Self-Paced Network Embedding
Hongchang Gao (University of Pittsburgh); Heng Huang (University of Pittsburgh)
Network embedding has attracted increasing attention in recent data mining research with many real-world applications. Network embedding is to learn low-dimensional representations for nodes in a network. A popular kind of existing methods, such as DeepWalk, Node2Vec, and LINE, learn node representations by pushing positive context node to the anchor node while pushing negative context nodes away from it in the low-dimensional vector space. When sampling the negative context nodes, they usually employ a predefined sampling distribution based on the node popularity. However, this sampling distribution often fails to capture the real informativeness of each node and cannot reflect the training state. To address these important problems, in this paper, we propose a novel self-paced network embedding method.
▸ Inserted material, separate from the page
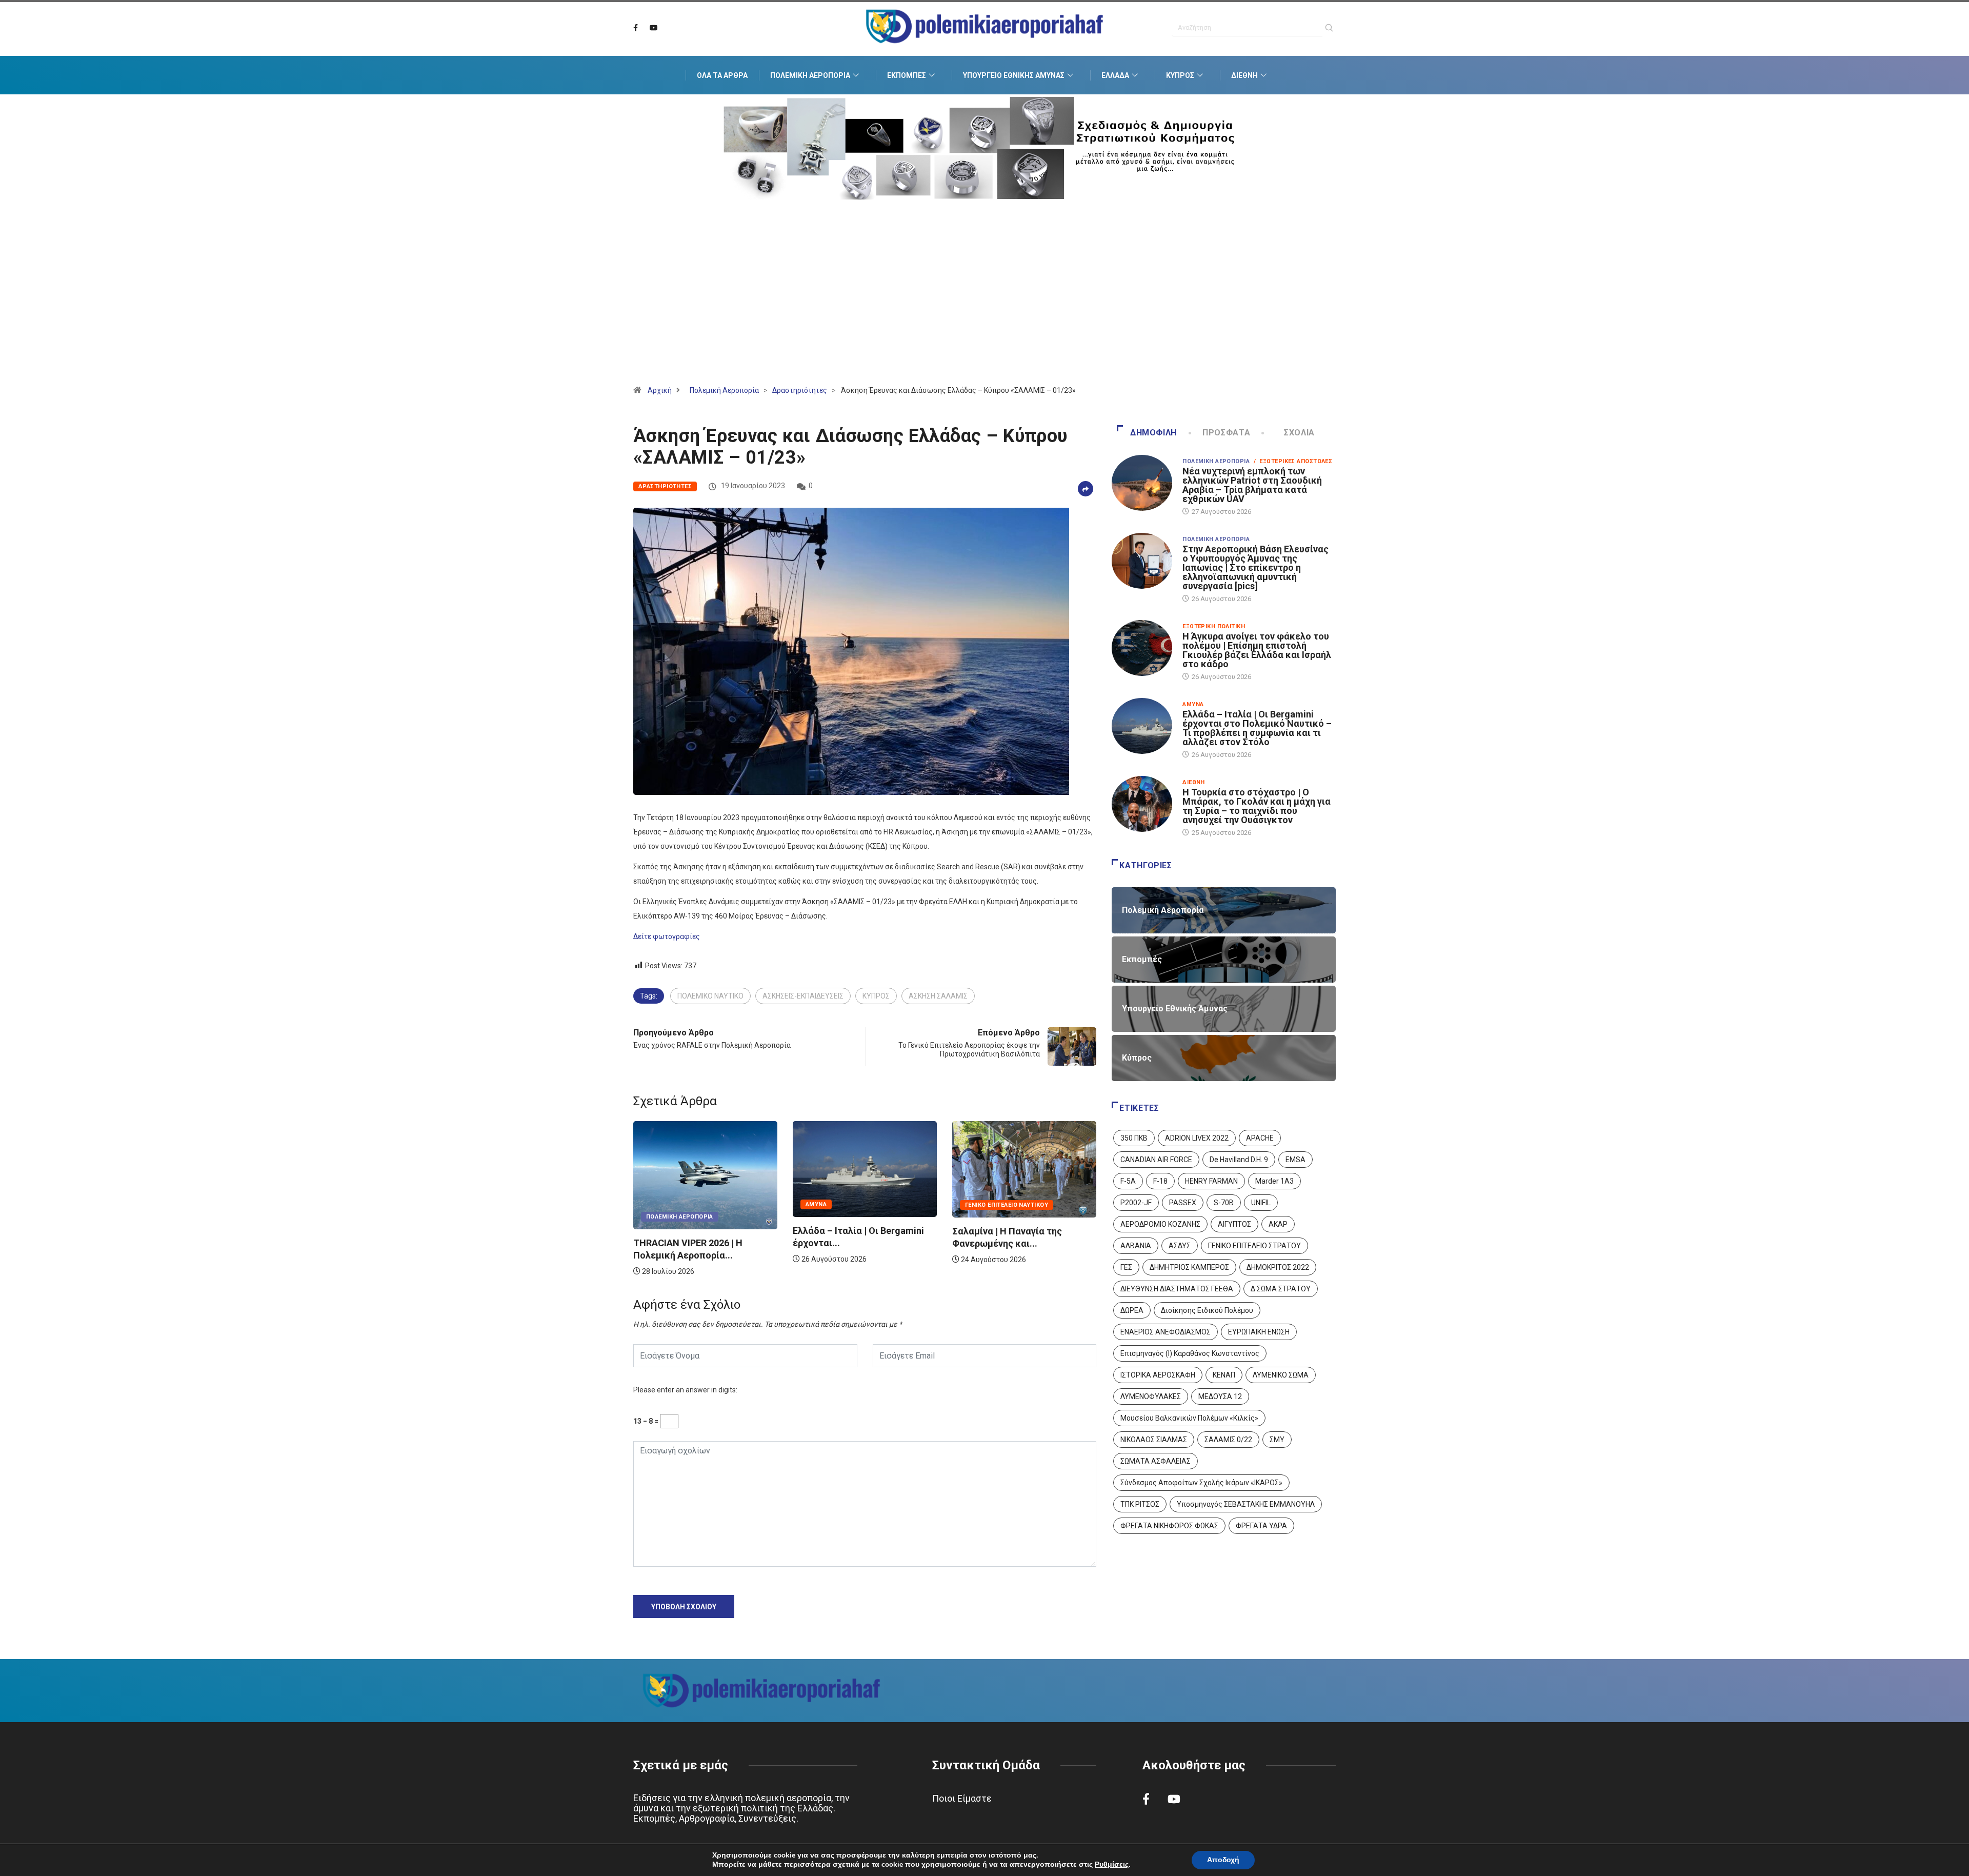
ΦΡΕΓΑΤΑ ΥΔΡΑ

Specifically, our method can adaptively capture the informativeness of each node based on the current training state, and sample negative context nodes in terms of their informativeness. The proposed self-paced sampling strategy can gradually select difficult negative context nodes with training process going on to learn better node representations. Moreover, to better capture the node informativeness for learning node representations, we extend our method to the generative adversarial network framework, which has the larger capacity to discover node informativeness. The extensive experiments have been conducted on the benchmark network datasets to validate the effectiveness of our proposed methods.